Cherokee County brand of gotcha politicking.  It’s way of life.

Embedded reporters writing propaganda for Cherokee County, Texas newspapers take their cues directly from the district attorney’s office. No physical meeting is needed on courthouse property after decades of printing lies fed to them; editors know to publish fabrications that either promote their collective corrupt agendas, or completely bury facts. Case in point: Precinct 3 County Commissioner Katherine Pinotti is under “investigation” by the corrupt county Good Ol’ Boy system, because she ostensibly authorized gravel to be spread on Patterson Lane, located in the northern part of the county.

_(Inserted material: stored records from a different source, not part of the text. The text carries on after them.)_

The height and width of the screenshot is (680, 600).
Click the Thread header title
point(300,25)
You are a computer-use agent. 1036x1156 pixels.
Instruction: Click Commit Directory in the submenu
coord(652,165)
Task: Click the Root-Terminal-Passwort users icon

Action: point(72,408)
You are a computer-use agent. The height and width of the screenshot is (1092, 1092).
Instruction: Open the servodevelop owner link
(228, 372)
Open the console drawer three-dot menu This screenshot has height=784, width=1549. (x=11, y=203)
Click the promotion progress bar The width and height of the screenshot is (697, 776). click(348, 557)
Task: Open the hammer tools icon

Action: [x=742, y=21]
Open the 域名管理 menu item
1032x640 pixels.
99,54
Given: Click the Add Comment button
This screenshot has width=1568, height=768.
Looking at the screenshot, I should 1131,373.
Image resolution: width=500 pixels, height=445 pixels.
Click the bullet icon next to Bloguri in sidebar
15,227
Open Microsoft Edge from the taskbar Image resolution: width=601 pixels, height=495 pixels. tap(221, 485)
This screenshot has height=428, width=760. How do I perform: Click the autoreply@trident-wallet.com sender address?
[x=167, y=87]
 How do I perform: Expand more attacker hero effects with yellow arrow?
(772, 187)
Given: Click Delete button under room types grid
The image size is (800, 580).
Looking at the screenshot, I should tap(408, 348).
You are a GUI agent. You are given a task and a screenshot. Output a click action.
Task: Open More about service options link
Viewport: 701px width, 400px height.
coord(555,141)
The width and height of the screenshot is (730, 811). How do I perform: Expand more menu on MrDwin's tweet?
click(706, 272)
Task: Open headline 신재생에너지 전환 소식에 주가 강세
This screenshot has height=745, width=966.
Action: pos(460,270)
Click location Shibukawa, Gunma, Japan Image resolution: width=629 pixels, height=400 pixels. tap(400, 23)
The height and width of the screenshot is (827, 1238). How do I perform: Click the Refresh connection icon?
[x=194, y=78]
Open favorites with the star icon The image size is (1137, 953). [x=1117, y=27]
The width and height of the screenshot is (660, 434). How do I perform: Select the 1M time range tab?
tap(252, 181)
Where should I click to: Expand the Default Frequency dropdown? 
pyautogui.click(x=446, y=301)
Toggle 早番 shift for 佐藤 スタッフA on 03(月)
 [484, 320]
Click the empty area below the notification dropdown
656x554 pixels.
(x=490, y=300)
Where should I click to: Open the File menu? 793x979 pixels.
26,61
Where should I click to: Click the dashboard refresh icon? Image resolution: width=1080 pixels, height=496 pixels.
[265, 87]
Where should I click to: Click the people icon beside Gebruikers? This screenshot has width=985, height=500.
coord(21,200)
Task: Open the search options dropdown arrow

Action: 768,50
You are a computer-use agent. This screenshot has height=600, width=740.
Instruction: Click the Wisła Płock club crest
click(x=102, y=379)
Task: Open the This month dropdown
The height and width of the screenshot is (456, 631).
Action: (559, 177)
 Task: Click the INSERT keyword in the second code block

With the help of sheriff deputies, the County Attorney spearheaded the fabricated “investigation” (Source: Jacksonville Daily Progress August 26, 2010) into whether certain laws had been violated by Katherine Pinotti, because (according to them) there were conflicting reports about Patterson Lane being private or under the aegis of county maintenance. A mock commissioners court meeting was later held to declare the road as “private,” despite the outdated mapping system delineating Patterson Lane as a County Road under past maintenance. The sham investigation is now in the hands of the District Attorney. Local reporters have done their duty to pile on the lies by claiming Commissioner Katherine Pinotti paved an unmarked road.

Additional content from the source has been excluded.